### Your objective
What is needed here is an exact copy of every record below.

### Records for the task
● ● ●

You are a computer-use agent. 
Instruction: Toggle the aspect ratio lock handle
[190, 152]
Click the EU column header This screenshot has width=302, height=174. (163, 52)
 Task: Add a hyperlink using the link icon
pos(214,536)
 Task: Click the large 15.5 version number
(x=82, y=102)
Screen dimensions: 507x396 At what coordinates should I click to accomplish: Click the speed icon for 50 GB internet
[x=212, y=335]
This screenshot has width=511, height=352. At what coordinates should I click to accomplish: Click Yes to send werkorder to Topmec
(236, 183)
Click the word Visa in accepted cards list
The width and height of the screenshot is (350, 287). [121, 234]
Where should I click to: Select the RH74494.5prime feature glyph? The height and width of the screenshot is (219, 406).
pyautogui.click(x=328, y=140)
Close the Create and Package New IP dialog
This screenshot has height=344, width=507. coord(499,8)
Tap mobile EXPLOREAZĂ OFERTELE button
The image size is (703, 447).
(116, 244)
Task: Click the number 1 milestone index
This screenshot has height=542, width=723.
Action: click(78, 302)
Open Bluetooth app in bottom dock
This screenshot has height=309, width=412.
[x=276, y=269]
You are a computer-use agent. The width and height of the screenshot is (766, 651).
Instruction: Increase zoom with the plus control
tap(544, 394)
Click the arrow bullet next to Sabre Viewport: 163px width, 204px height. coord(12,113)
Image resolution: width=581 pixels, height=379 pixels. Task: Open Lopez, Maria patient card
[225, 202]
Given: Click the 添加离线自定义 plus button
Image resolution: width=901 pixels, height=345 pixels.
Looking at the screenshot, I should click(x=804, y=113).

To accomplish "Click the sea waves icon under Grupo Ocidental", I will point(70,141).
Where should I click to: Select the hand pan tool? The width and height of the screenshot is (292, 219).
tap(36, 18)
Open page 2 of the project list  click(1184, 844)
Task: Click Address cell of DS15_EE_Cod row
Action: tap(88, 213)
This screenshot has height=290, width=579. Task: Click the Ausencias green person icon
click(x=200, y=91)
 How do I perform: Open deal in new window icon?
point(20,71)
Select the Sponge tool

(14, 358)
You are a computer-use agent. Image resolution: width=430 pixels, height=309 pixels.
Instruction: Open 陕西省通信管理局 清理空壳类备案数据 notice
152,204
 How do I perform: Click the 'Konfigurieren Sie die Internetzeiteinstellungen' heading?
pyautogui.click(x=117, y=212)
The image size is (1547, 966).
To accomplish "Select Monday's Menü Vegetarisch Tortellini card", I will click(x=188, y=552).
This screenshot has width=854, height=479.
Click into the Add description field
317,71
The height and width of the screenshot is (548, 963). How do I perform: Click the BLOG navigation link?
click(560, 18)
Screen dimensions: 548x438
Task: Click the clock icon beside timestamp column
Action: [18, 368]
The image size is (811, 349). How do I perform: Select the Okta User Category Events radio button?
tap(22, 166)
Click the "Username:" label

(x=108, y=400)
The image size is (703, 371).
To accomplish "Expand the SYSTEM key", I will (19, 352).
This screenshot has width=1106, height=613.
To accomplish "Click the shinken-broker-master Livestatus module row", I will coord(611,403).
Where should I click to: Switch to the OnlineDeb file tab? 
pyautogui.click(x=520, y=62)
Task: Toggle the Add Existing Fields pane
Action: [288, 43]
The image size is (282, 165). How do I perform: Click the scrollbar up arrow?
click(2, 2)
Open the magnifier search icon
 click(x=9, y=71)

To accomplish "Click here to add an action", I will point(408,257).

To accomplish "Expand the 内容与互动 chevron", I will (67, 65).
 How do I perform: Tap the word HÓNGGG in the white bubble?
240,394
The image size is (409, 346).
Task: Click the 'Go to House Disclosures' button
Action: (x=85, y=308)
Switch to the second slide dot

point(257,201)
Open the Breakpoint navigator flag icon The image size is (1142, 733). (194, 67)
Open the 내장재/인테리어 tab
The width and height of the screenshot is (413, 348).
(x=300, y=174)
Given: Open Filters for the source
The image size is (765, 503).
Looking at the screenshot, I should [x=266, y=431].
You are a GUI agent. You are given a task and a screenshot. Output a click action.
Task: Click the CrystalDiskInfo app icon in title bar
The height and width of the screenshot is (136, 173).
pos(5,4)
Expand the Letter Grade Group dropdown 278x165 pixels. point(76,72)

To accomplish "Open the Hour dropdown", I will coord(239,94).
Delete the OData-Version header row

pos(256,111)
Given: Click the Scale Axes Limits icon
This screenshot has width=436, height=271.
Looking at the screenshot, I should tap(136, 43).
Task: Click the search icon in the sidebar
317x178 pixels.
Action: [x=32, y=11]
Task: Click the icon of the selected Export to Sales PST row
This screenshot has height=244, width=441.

● ● ●

### Expected answer
You are a computer-use agent. 
Instruction: Toggle the aspect ratio lock handle
[190, 152]
Click the EU column header This screenshot has width=302, height=174. (163, 52)
 Task: Add a hyperlink using the link icon
pos(214,536)
 Task: Click the large 15.5 version number
(x=82, y=102)
Screen dimensions: 507x396 At what coordinates should I click to accomplish: Click the speed icon for 50 GB internet
[x=212, y=335]
This screenshot has width=511, height=352. At what coordinates should I click to accomplish: Click Yes to send werkorder to Topmec
(236, 183)
Click the word Visa in accepted cards list
The width and height of the screenshot is (350, 287). [121, 234]
Where should I click to: Select the RH74494.5prime feature glyph? The height and width of the screenshot is (219, 406).
pyautogui.click(x=328, y=140)
Close the Create and Package New IP dialog
This screenshot has height=344, width=507. coord(499,8)
Tap mobile EXPLOREAZĂ OFERTELE button
The image size is (703, 447).
(116, 244)
Task: Click the number 1 milestone index
This screenshot has height=542, width=723.
Action: click(78, 302)
Open Bluetooth app in bottom dock
This screenshot has height=309, width=412.
[x=276, y=269]
You are a computer-use agent. The width and height of the screenshot is (766, 651).
Instruction: Increase zoom with the plus control
tap(544, 394)
Click the arrow bullet next to Sabre Viewport: 163px width, 204px height. coord(12,113)
Image resolution: width=581 pixels, height=379 pixels. Task: Open Lopez, Maria patient card
[225, 202]
Given: Click the 添加离线自定义 plus button
Image resolution: width=901 pixels, height=345 pixels.
Looking at the screenshot, I should click(x=804, y=113).

To accomplish "Click the sea waves icon under Grupo Ocidental", I will point(70,141).
Where should I click to: Select the hand pan tool? The width and height of the screenshot is (292, 219).
tap(36, 18)
Open page 2 of the project list  click(1184, 844)
Task: Click Address cell of DS15_EE_Cod row
Action: tap(88, 213)
This screenshot has height=290, width=579. Task: Click the Ausencias green person icon
click(x=200, y=91)
 How do I perform: Open deal in new window icon?
point(20,71)
Select the Sponge tool

(14, 358)
You are a computer-use agent. Image resolution: width=430 pixels, height=309 pixels.
Instruction: Open 陕西省通信管理局 清理空壳类备案数据 notice
152,204
 How do I perform: Click the 'Konfigurieren Sie die Internetzeiteinstellungen' heading?
pyautogui.click(x=117, y=212)
The image size is (1547, 966).
To accomplish "Select Monday's Menü Vegetarisch Tortellini card", I will click(x=188, y=552).
This screenshot has width=854, height=479.
Click into the Add description field
317,71
The height and width of the screenshot is (548, 963). How do I perform: Click the BLOG navigation link?
click(560, 18)
Screen dimensions: 548x438
Task: Click the clock icon beside timestamp column
Action: [18, 368]
The image size is (811, 349). How do I perform: Select the Okta User Category Events radio button?
tap(22, 166)
Click the "Username:" label

(x=108, y=400)
The image size is (703, 371).
To accomplish "Expand the SYSTEM key", I will (19, 352).
This screenshot has width=1106, height=613.
To accomplish "Click the shinken-broker-master Livestatus module row", I will coord(611,403).
Where should I click to: Switch to the OnlineDeb file tab? 
pyautogui.click(x=520, y=62)
Task: Toggle the Add Existing Fields pane
Action: [288, 43]
The image size is (282, 165). How do I perform: Click the scrollbar up arrow?
click(2, 2)
Open the magnifier search icon
 click(x=9, y=71)

To accomplish "Click here to add an action", I will point(408,257).

To accomplish "Expand the 内容与互动 chevron", I will (67, 65).
 How do I perform: Tap the word HÓNGGG in the white bubble?
240,394
The image size is (409, 346).
Task: Click the 'Go to House Disclosures' button
Action: (x=85, y=308)
Switch to the second slide dot

point(257,201)
Open the Breakpoint navigator flag icon The image size is (1142, 733). (194, 67)
Open the 내장재/인테리어 tab
The width and height of the screenshot is (413, 348).
(x=300, y=174)
Given: Open Filters for the source
The image size is (765, 503).
Looking at the screenshot, I should [x=266, y=431].
You are a GUI agent. You are given a task and a screenshot. Output a click action.
Task: Click the CrystalDiskInfo app icon in title bar
The height and width of the screenshot is (136, 173).
pos(5,4)
Expand the Letter Grade Group dropdown 278x165 pixels. point(76,72)

To accomplish "Open the Hour dropdown", I will coord(239,94).
Delete the OData-Version header row

pos(256,111)
Given: Click the Scale Axes Limits icon
This screenshot has width=436, height=271.
Looking at the screenshot, I should tap(136, 43).
Task: Click the search icon in the sidebar
317x178 pixels.
Action: [x=32, y=11]
Task: Click the icon of the selected Export to Sales PST row
This screenshot has height=244, width=441.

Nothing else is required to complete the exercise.